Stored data
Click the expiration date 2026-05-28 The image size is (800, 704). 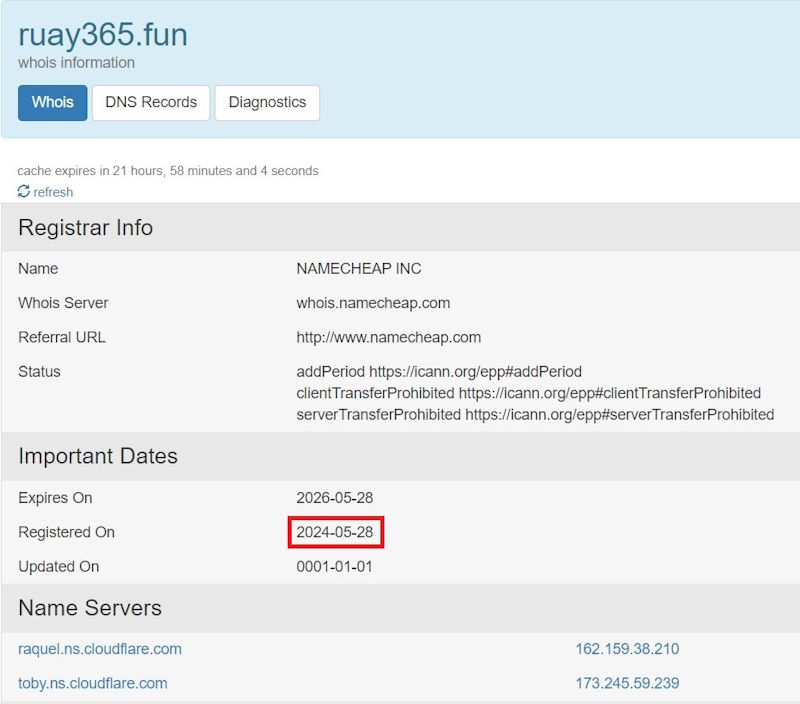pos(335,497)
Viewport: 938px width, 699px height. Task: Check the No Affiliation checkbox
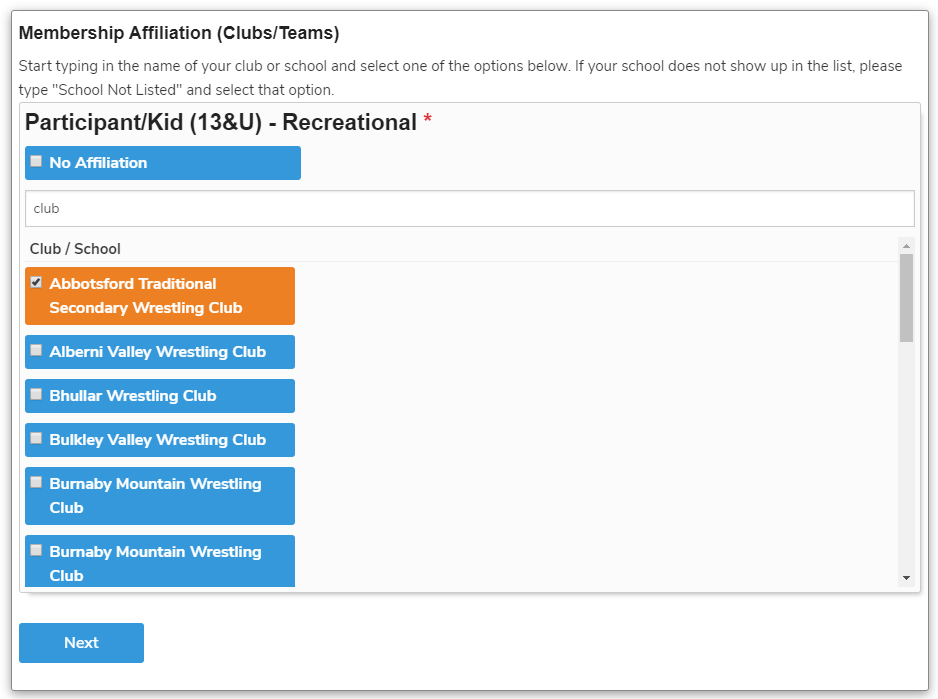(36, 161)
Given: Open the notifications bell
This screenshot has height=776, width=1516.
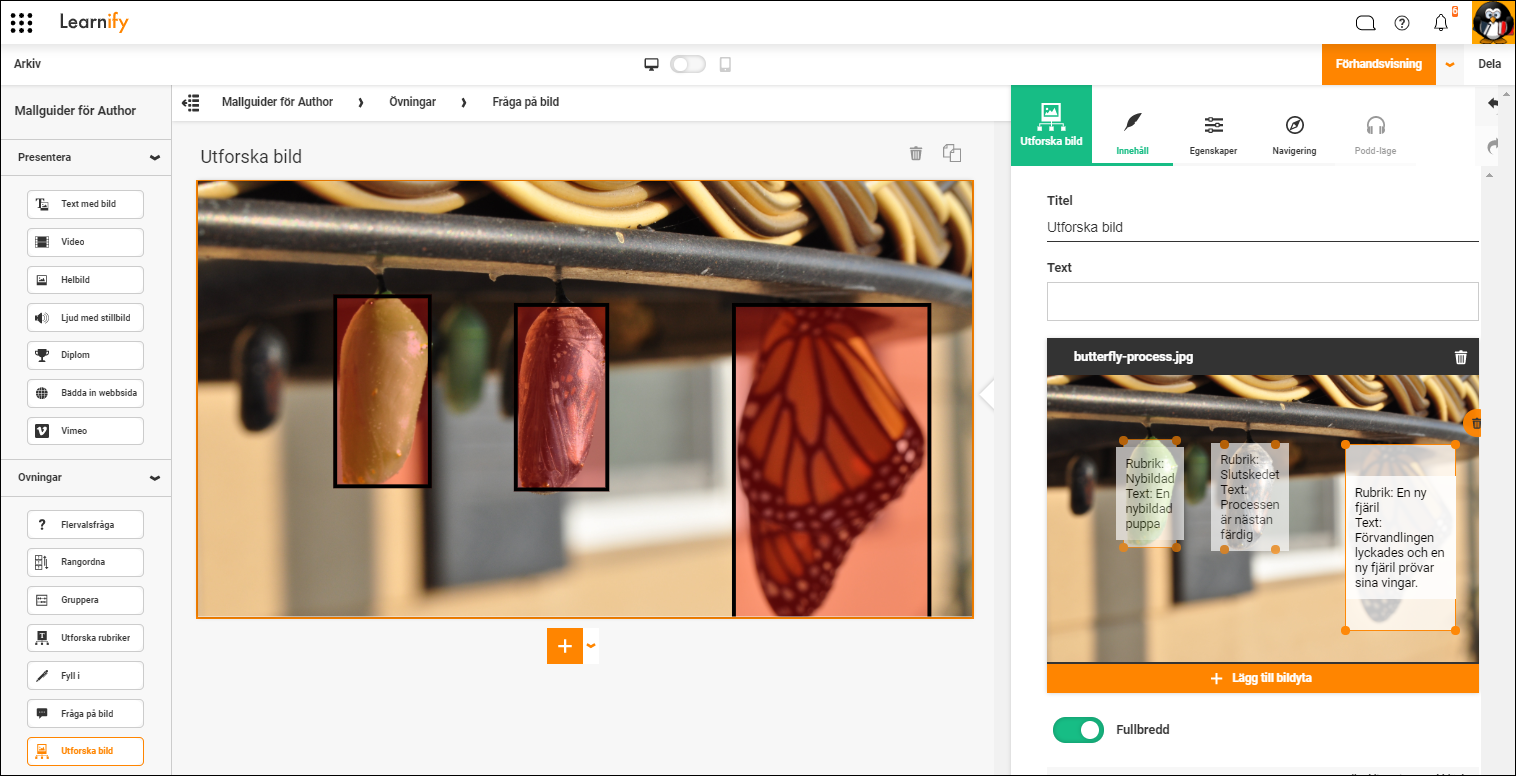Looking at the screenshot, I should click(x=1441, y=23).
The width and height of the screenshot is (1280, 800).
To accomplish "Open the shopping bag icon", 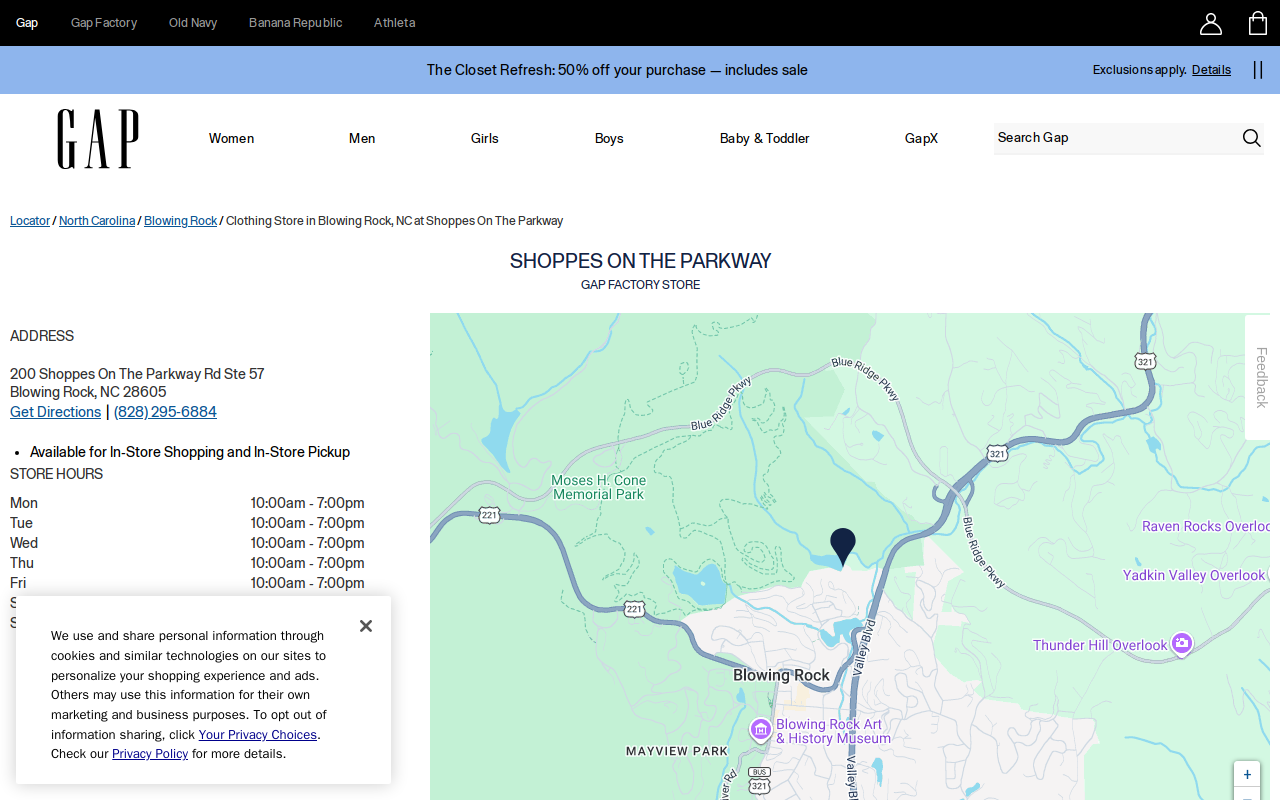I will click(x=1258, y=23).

...

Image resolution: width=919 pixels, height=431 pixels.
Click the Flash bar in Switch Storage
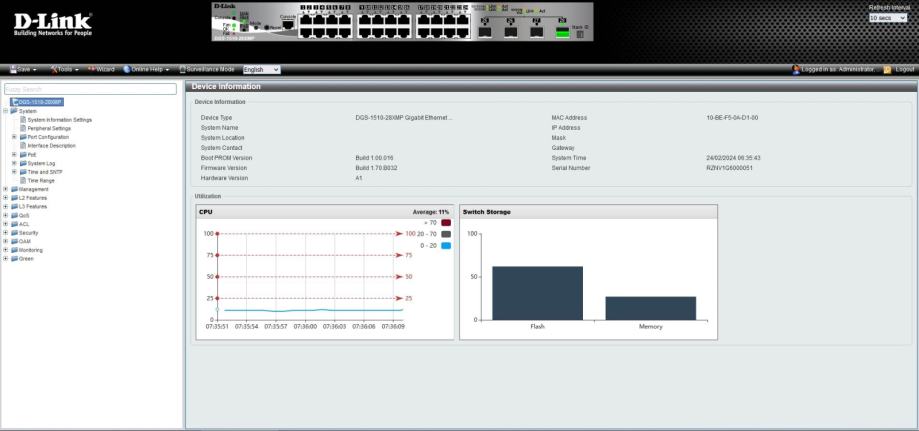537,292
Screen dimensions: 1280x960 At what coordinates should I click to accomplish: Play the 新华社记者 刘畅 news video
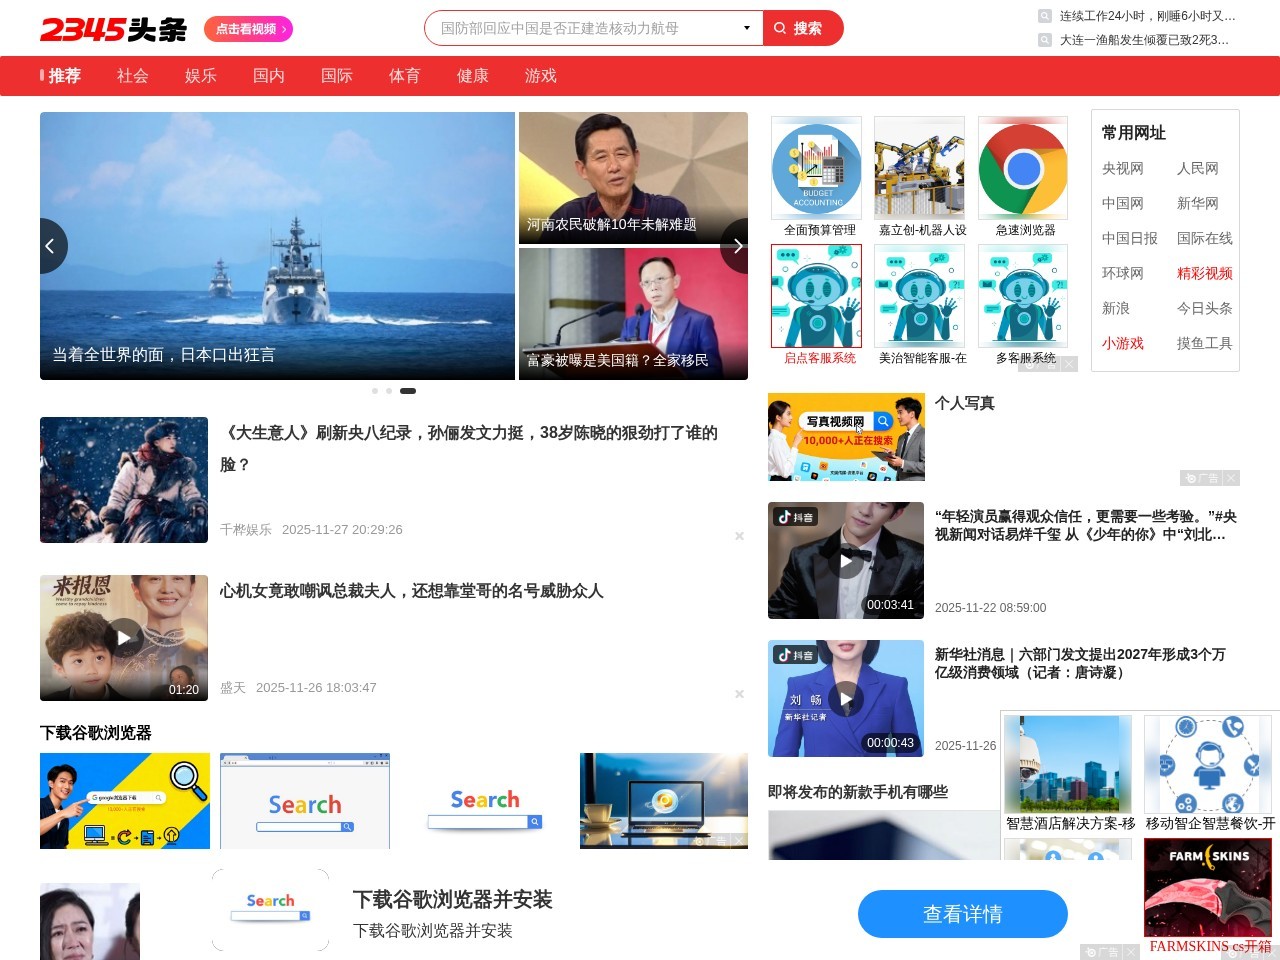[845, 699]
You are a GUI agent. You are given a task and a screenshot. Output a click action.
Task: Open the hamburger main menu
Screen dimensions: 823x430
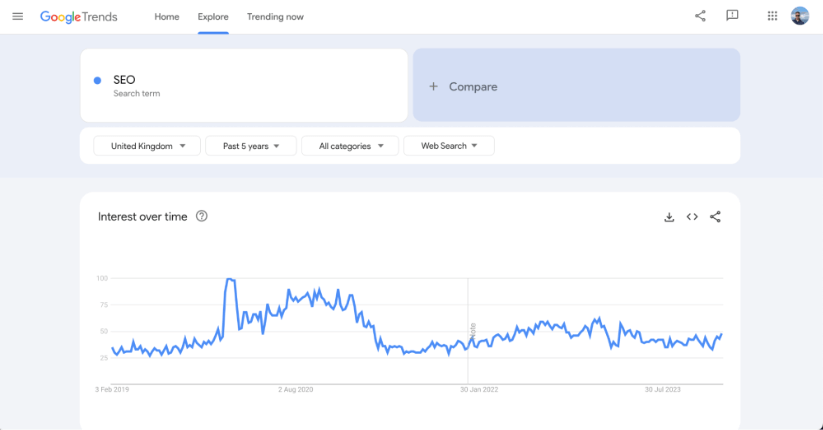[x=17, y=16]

--

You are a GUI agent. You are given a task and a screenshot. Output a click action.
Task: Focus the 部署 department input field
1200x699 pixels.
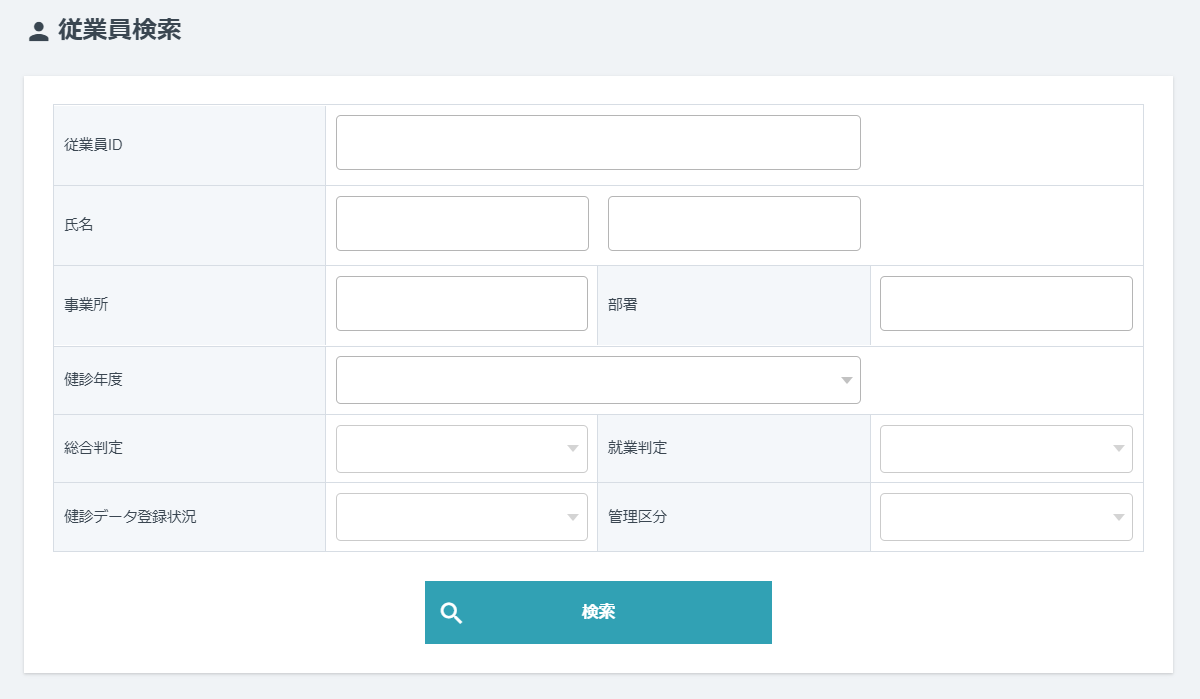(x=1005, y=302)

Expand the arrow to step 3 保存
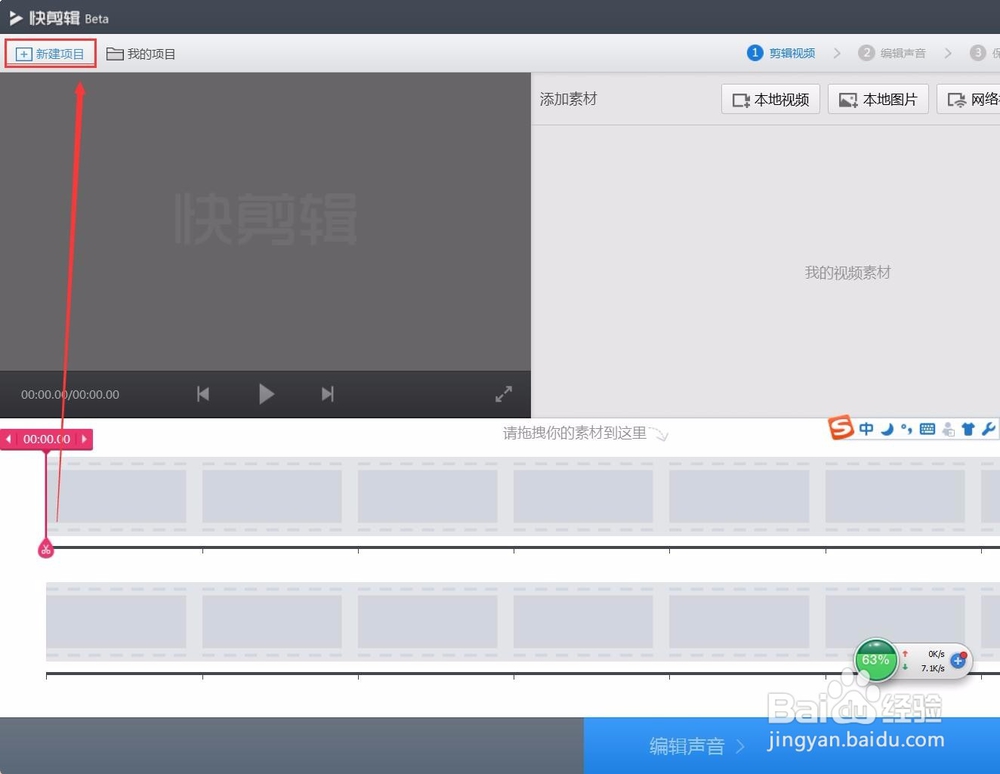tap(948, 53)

> [WHAT THE EXERCISE ASKS]
"Image resolution: width=919" marks the first line to copy, and "Task: Open the hamburger main menu" marks the last. Repeat that stretch above exactly, with no pictures.

> [EXERCISE OUTPUT]
Image resolution: width=919 pixels, height=431 pixels.
Click the Flash bar in Switch Storage
537,292
Screen dimensions: 1280x960 At what coordinates should I click to accomplish: Play the 新华社记者 刘畅 news video
[845, 699]
You are a GUI agent. You are given a task and a screenshot. Output a click action.
Task: Open the hamburger main menu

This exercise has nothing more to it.